Ubuntu - Linux Groups And Permissons

You may have noticed that all permissions for files/folders have three categories. "owner", "group", and "everyone". These correspond to the 3 digits that you set for permissions, such as "750", which will give the owner the ability to do anything, users in the group to be able to read and execute the file, but not change it, and everyone else wont be able to do anything. Groups are a nice way of allowing certain users to be able to have limited access to your files, without giving everyone that same access. This is particularly relevant in the world of shared hosting. You need the apache process (which runs as www-data) to be able to access your files, but dont want to give this access to anyone else.

Add A User To A Group

sudo usermod -a -G [group] [user] 

# alternative method
sudo adduser [user] [group]

For example, you usually want to allow www-data to access your files so add them to your group (not the other way around). If you were to add users to the www-data group, then all those users have the group access to each others files!

sudo usermod -a -G [my-user] www-data

Incidentally, the permission level you probably want to set for your files on a webserver is 640 (750 for directories that need execute), which gives the owner read/write access, the group only read, and everyone else no access. The default permission level when creating files on ubuntu is 664, which gives everyone the ability to read your files!). If your lazy (like me), you can use the following command (but don't use if you don't want to give execute access, especially if you have an upload directory)

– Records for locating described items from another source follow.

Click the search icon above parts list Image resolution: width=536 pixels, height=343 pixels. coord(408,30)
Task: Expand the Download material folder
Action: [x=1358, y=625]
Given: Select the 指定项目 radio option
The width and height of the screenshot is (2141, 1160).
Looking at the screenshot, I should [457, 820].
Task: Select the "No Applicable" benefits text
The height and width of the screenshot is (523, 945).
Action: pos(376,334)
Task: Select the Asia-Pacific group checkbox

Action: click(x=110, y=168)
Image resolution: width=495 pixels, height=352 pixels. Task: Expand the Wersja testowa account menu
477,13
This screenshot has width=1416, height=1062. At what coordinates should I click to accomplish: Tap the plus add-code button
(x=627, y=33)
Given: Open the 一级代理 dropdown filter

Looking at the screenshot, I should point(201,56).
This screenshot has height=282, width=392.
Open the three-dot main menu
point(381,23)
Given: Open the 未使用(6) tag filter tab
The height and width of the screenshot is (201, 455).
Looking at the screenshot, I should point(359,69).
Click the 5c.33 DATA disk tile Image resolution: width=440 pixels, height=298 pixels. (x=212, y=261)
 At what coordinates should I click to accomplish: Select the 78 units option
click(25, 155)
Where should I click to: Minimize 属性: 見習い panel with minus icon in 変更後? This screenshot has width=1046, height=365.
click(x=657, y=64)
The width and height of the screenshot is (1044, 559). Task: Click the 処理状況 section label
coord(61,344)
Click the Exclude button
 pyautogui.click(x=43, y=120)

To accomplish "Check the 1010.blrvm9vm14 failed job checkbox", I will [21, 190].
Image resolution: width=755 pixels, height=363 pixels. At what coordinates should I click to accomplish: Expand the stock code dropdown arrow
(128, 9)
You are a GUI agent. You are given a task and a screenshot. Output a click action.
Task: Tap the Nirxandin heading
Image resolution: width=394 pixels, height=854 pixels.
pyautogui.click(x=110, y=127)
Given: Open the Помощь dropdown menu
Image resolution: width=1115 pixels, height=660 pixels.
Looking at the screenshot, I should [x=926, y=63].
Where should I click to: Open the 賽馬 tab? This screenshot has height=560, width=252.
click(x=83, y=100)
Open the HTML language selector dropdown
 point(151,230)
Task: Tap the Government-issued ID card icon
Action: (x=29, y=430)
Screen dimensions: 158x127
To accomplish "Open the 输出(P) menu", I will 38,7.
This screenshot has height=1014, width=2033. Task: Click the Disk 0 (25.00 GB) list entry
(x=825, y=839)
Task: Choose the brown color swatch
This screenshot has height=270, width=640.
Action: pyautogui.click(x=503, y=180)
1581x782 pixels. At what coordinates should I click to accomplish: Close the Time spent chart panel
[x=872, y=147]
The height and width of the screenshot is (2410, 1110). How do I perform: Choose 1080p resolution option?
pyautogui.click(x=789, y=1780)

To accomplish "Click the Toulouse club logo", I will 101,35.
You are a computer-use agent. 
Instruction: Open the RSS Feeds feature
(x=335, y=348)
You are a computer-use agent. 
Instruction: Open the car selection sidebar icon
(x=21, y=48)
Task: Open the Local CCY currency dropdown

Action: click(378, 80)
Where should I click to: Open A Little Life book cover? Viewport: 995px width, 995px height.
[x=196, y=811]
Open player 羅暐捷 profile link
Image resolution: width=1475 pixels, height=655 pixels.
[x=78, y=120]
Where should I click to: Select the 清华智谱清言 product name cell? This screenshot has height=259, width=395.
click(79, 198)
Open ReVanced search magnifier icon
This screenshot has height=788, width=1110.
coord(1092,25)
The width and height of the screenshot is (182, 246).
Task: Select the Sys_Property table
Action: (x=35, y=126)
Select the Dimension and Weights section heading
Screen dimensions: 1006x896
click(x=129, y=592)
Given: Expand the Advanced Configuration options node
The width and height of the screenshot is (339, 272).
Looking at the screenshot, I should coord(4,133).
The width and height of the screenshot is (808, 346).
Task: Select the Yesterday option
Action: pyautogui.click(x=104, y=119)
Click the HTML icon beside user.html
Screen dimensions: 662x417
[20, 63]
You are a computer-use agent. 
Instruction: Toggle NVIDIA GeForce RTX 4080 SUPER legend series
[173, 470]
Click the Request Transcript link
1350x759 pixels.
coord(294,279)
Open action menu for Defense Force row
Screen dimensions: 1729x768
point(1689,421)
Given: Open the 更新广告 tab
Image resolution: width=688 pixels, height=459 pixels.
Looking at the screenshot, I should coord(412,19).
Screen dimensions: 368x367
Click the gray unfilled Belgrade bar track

chmod 750 -R /path/to/web/directory

Permission Lookup Table

7 = rwx, - full access
6 = rw - read/write
5 = rx - read/execute
3 = r - read
2 = w - write
1 = x - execute
0 = --- no access

Remove Public (Other) Permissions

The following snippet configures all files within the specified directory (and the directory itself) such that users who are not part of the group or the owner have absolutely no permission to do anything.

chmod -R o-rwx [directory here]

Remove user from Group

sudo deluser [user] [group]
Forgetting to specify the group will delete the user instead!